TASK INPUTS Block Start
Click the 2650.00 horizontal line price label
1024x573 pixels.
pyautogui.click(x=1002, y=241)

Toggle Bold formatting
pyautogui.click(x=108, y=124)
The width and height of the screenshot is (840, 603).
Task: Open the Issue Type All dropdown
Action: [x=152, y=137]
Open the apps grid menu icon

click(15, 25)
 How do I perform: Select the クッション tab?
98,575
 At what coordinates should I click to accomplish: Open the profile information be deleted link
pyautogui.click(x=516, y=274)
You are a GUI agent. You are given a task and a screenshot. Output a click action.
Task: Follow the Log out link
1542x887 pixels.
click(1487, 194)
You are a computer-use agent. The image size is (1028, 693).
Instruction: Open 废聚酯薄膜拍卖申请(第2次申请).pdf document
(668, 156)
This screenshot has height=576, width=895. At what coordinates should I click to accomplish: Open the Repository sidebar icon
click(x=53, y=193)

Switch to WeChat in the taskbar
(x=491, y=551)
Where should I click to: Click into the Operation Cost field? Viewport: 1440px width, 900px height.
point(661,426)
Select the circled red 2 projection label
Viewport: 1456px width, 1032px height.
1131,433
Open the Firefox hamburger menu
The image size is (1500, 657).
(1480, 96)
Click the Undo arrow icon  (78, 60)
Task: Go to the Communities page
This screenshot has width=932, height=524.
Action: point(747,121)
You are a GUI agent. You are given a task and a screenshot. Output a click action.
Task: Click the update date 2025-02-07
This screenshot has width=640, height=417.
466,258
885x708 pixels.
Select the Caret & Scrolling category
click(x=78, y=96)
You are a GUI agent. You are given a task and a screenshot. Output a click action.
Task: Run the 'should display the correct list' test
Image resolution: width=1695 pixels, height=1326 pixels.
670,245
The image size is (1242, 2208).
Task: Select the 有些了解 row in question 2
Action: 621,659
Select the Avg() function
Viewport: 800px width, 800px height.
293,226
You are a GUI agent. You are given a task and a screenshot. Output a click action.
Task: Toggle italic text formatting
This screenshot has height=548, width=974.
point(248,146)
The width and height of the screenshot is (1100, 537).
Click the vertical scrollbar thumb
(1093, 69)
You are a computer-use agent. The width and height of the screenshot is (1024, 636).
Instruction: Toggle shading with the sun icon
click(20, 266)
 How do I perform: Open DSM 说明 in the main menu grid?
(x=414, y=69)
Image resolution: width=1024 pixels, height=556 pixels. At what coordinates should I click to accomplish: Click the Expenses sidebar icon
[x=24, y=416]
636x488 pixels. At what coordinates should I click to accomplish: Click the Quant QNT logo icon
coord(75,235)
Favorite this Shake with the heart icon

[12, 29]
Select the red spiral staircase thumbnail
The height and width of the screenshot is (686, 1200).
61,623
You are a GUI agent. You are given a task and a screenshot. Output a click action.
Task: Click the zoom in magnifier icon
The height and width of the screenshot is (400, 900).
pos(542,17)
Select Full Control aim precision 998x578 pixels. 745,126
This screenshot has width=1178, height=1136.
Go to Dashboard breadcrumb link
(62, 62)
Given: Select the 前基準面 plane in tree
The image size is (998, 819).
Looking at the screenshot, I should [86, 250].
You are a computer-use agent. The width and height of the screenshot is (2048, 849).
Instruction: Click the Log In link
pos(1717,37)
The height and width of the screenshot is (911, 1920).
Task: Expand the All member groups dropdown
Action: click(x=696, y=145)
TASK INPUTS Block End
* EXERCISE BRIEF *
Having read the records above, reproduce each one exactly.

* RESPONSE TO THE TASK *
Click the 2650.00 horizontal line price label
1024x573 pixels.
pyautogui.click(x=1002, y=241)

Toggle Bold formatting
pyautogui.click(x=108, y=124)
The width and height of the screenshot is (840, 603).
Task: Open the Issue Type All dropdown
Action: [x=152, y=137]
Open the apps grid menu icon

click(15, 25)
 How do I perform: Select the クッション tab?
98,575
 At what coordinates should I click to accomplish: Open the profile information be deleted link
pyautogui.click(x=516, y=274)
You are a GUI agent. You are given a task and a screenshot. Output a click action.
Task: Follow the Log out link
1542x887 pixels.
click(1487, 194)
You are a computer-use agent. The image size is (1028, 693).
Instruction: Open 废聚酯薄膜拍卖申请(第2次申请).pdf document
(668, 156)
This screenshot has height=576, width=895. At what coordinates should I click to accomplish: Open the Repository sidebar icon
click(x=53, y=193)

Switch to WeChat in the taskbar
(x=491, y=551)
Where should I click to: Click into the Operation Cost field? Viewport: 1440px width, 900px height.
point(661,426)
Select the circled red 2 projection label
Viewport: 1456px width, 1032px height.
1131,433
Open the Firefox hamburger menu
The image size is (1500, 657).
(1480, 96)
Click the Undo arrow icon  (78, 60)
Task: Go to the Communities page
This screenshot has width=932, height=524.
Action: point(747,121)
You are a GUI agent. You are given a task and a screenshot. Output a click action.
Task: Click the update date 2025-02-07
This screenshot has width=640, height=417.
466,258
885x708 pixels.
Select the Caret & Scrolling category
click(x=78, y=96)
You are a GUI agent. You are given a task and a screenshot. Output a click action.
Task: Run the 'should display the correct list' test
Image resolution: width=1695 pixels, height=1326 pixels.
670,245
The image size is (1242, 2208).
Task: Select the 有些了解 row in question 2
Action: 621,659
Select the Avg() function
Viewport: 800px width, 800px height.
293,226
You are a GUI agent. You are given a task and a screenshot. Output a click action.
Task: Toggle italic text formatting
This screenshot has height=548, width=974.
point(248,146)
The width and height of the screenshot is (1100, 537).
Click the vertical scrollbar thumb
(1093, 69)
You are a computer-use agent. The width and height of the screenshot is (1024, 636).
Instruction: Toggle shading with the sun icon
click(20, 266)
 How do I perform: Open DSM 说明 in the main menu grid?
(x=414, y=69)
Image resolution: width=1024 pixels, height=556 pixels. At what coordinates should I click to accomplish: Click the Expenses sidebar icon
[x=24, y=416]
636x488 pixels. At what coordinates should I click to accomplish: Click the Quant QNT logo icon
coord(75,235)
Favorite this Shake with the heart icon

[12, 29]
Select the red spiral staircase thumbnail
The height and width of the screenshot is (686, 1200).
61,623
You are a GUI agent. You are given a task and a screenshot. Output a click action.
Task: Click the zoom in magnifier icon
The height and width of the screenshot is (400, 900).
pos(542,17)
Select Full Control aim precision 998x578 pixels. 745,126
This screenshot has width=1178, height=1136.
Go to Dashboard breadcrumb link
(62, 62)
Given: Select the 前基準面 plane in tree
The image size is (998, 819).
Looking at the screenshot, I should [86, 250].
You are a computer-use agent. The width and height of the screenshot is (2048, 849).
Instruction: Click the Log In link
pos(1717,37)
The height and width of the screenshot is (911, 1920).
Task: Expand the All member groups dropdown
Action: click(x=696, y=145)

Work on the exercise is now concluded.